Kimis Worte taten Harry sehr weh. Ja, sie könnte Recht haben…vielleicht war er der Grund für Klein-Kimis viele Visionen…Doch dann sagte er sich, dass er sich zusammennehmen musste. Selbst wenn es so war…Kimi konnte nicht einfach abhauen!

„Mag sein, dass es so ist", sagte Harry langsam. „Aber was ist mit den Menschen, die dich lieben, Kim? Deinen Eltern? Deinen Freunden? Willst du die einfach so hinter dir lassen? Das kannst du nicht!"

Kimi schob trotzig die Unterlippe vor. „Cho kann es auch. Ich könnte Cho besuchen…"

„Cho ist siebzehn Jahre alt, fünf Jahre älter als du!" entgegnete Harry.

„Rechnen kann ich noch, vielen Dank auch."

„Außerdem willst du die Menschen, die du liebst, doch nicht in Gefahr bringen, oder?" fuhr Harry fort, entschlossen ihren Einwurf zu ignorieren. „Das ist doch auch einer der Gründe, warum du gehen willst, richtig? Tja, dann wirst du Cho wohl auch nicht besuchen können. Du wärst ganz allein, verstehst du? Irgendwo, wahrscheinlich in einem fremden Land. Du darfst dir aber auch keine Freunde suchen, denn dann würdest du die ja wieder in Gefahr bringen. Du hättest keine Freunde, deine Familie ist irgendwo ganz weit weg…Du wärst einsam."

„Du bist gemein!" sagte Kimi mit der Ernsthaftigkeit eines trotzigen kleinen Mädchens.

Das rührte Harry irgendwie. Kimi kam ihm manchmal so reif vor…und dann benahm sie sich wieder wie eine Fünf-jährige.

„Nein, du bist einfach zu klein, wie du mir gerade einmal wieder bestätigst", sagte Harry ruhig. „Es gibt vielleicht durchaus Zwölfjährige, die in der Lage wären, alleine zu leben, aber du gehörst ganz sicher nicht dazu, was kein Fehler ist. Es ist völlig in Ordnung, denn du hast ja eine Familie, die alles für dich tun würde! Du bist noch ein Kind, also freu dich doch darüber und mach dir deine Kindheit nicht absichtlich kaputt. Sei froh über das, was du hast…"

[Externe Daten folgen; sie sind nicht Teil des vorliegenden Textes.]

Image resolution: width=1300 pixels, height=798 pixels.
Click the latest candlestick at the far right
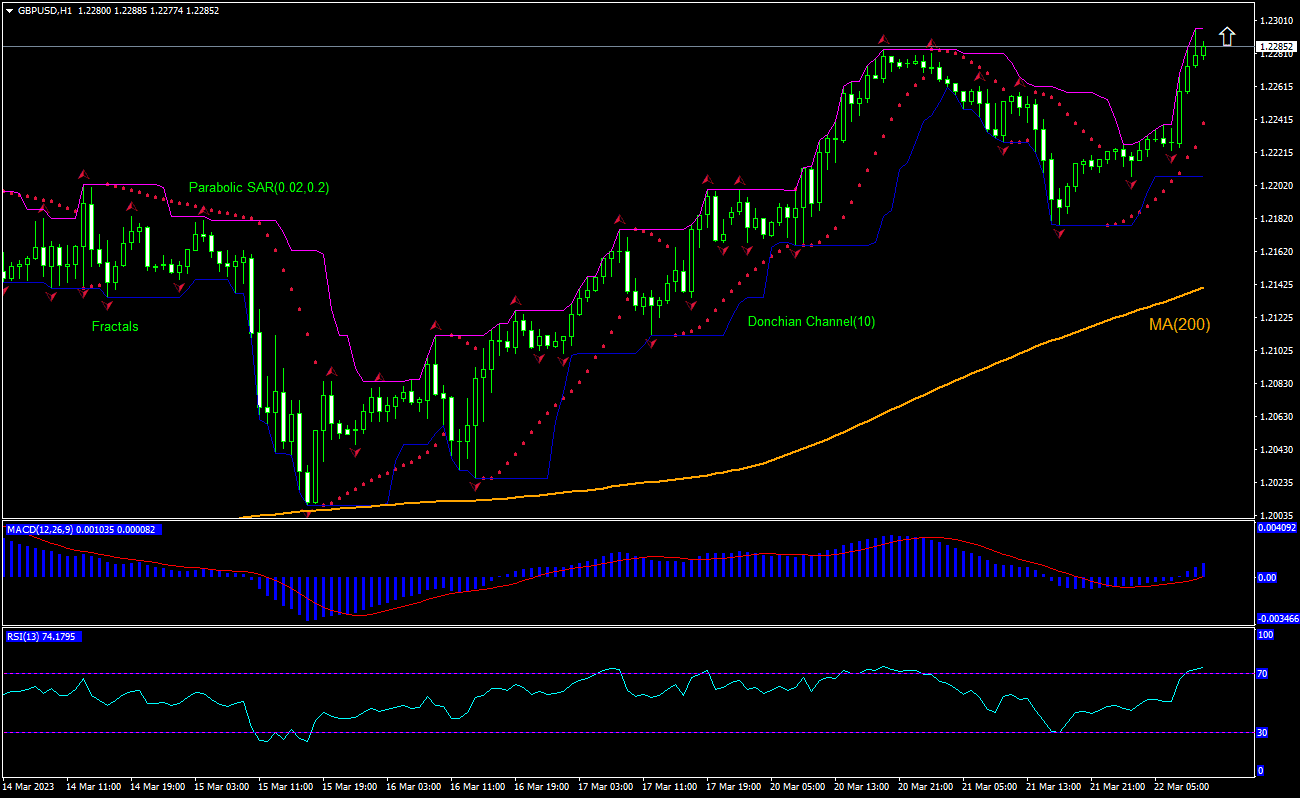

„Als du ein Jahr alt warst", sagte Kimi, anscheinend fest entschlossen ihn zu ignorieren, „hast du den gefürchtetsten Zauberer der Welt besiegt. Danach hast du bei deinen Verwandten gelebt, die dich nie geliebt haben und dich loswerden wollten. Mit elf hast du Du-weißt-schon-wem noch mal gegenüber gestanden und bist wieder entkommen…"

„Kimi…"

„Mit zwölf hast du ihm wieder getroffen, in Gestalt seiner Jugendjahre. Du bist gegen einen Basilisken angetreten und hast ganz nebenbei auch noch Ginny gerettet. Mit dreizehn hast du Hermine, Sirius Black, Snape, Ron und Professor Lupin vor den Dementoren gerettet…"

„Was hat das…"

„Als du vierzehn warst", fuhr Kimi mit hoch erhobener Nase angestrengt fort, „hast du zugesehen, wie Du-weißt-schon-wer wieder erstanden hast. Du hast gegen ihn gekämpft und gewonnen. Mit fünfzehn hat Du-weißt-schon-wer meine Schwester und deinen Paten entführt. Du hast sie gerettet. Ja, Harry, das war bis jetzt dein Leben und du willst mir etwas über eine verpfuschte Kindheit erzählen?! Das ist doch lächerlich!"

Harry starrte sie verblüfft an. Okay, sein Leben war sicherlich nicht einfach gewesen, aber trotzdem…

„Du hast niemanden gehabt, an den du dich wenden konntest, bis du noch Hogwarts kamst", sagte Kimi jetzt. „Aber du hast dich trotzdem irgendwie durchgeschlagen."

„Aber ich bin nicht weggelaufen", sagte Harry nach einer ganzen Weile. „Als ich Ron und Hermine kennen gelernt habe, hatte ich endlich Freunde. Und als Sirius auftauchte, hatte ich so etwas wie einen Vater. Ich will nicht weglaufen, auch wenn es manchmal schwer ist. Und das solltest du auch nicht."

Harry schwieg. Er hoffte nur, dass er die richtigen Worte gewählt hatte, um Kimi von ihrer Idee abzubringen.

Kimi hielt den Kopf gesenkt. Sie schien mit sich zu kämpfen. Dann sah sie ihn an und lächelte leicht. Es war ein trauriges Lächeln.

„Ich habe ja doch keine Wahl", murmelte sie, stand auf und ging zu der Wendeltreppe, die zu ihrem Schlafsaal führte. „Gute Nacht."

Damit verschwand sie. Harry seufzte. Kimi hörte sich an, als werde sie von ihm gezwungen zu bleiben. Warum machte er nur wieder alles falsch…

„Harry?"

Er sah auf. Kimi stand wieder an der Treppe and sah ihn an.

„Ja?"

„Danke."

*

Als Harry am nächsten Morgen aufwachte, fühlte er sich richtig gut. Er sprang in seine Klamotten und kämmte sich die Haare. Dann schaute er zufrieden in den Spiegel. Seine schwarzen Haare, die grünen Augen, die muskulöse Brust…und seine Brille, die ihm einen tollen intellektuellen Touch gab. Ja, er sah eigentlich richtig klasse aus. Er war Harry Potter, der Junge, der lebt, und er hatte dem Dunklen Lord sechs Mal gegenüber gestanden und immer überlebt. Er war schon ein echt toller Kerl.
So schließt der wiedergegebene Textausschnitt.